Trump, Beyaz Saray’a yerleşmeden önce Obama’yı İran’ın nükleer çalışmalarını görmezden gelmekle, silahlanma eğilimini yüreklendirmekle ve kendisine alan açmasını cesaretlendirmekle suçlamıştı. Eleştirileri, İran’ı Rusya ekseninden kurtarmak için yapılanların bir işe yaramadığı, hatta tam tersine bu ülkeyi kazanmak uğruna atılan adımların ABD çıkarlarına tamamen zarar verdiği şeklinde olmuştu.
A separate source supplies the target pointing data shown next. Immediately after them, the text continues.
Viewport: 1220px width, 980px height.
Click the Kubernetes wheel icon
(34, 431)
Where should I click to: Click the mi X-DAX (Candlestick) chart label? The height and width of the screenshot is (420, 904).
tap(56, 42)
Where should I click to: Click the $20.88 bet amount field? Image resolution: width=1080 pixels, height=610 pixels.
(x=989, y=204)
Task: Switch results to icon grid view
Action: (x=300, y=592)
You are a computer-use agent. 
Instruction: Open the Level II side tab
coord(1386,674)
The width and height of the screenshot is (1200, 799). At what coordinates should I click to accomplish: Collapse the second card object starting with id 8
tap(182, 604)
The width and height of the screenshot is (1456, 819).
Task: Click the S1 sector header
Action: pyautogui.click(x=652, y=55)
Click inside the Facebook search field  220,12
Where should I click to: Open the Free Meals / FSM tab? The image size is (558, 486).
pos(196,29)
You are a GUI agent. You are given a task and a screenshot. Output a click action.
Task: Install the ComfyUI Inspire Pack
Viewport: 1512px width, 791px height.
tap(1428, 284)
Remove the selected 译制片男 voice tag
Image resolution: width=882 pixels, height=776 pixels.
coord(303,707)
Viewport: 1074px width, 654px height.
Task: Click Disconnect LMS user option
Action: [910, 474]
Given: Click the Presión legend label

Hatırlanacağı gibi Obama yönetimi, sadece İran’ın “nükleer” nedeniyle sistem dışına itilmesini tersine çevirmek için çaba göstermemişti. Bu ülkeyi kazanmak uğruna, İran’ın esas rakibi durumundaki Suudi Arabistan’ı geriletmeye çalışmış ve yine İran’ın “şeytan” mertebesinde değerlendirdiği İsrail’i de kendi bölgesine sıkıştıracak ne varsa yapmıştı. Bu çerçevede İran açısından bir diğer rakip durumundaki Türkiye’yi de epeyce sıkıştıran politikalar uygulamıştı.
Bu arada hatırlatmak gerekir ki, Türkiye başta olmak üzere Suudi Arabistan ve hatta İsrail’de bile yönetimlerin “gayrı meşru ve yasa dışı” yollardan değişmesine katkı sağlamıştı.
İran’ı öne çekme
Obama, İran’ın Rusya’dan uzaklaştırılmasını, hatta Almanya-Rusya-İran eksenini kırmayı öngören politikaları sonucunda, öncelikle ABD’nin klasik müttefiki olan Türkiye, İsrail ve Suudi Arabistan’la ilişkilerini bozulmuştu. Bu durum, Türkiye, İsrail ve Suudi Arabistan’ın bölgedeki ve diğer yerlerdeki ülkelerle olan ilişkilerini de son derece olumsuz etkilemişti.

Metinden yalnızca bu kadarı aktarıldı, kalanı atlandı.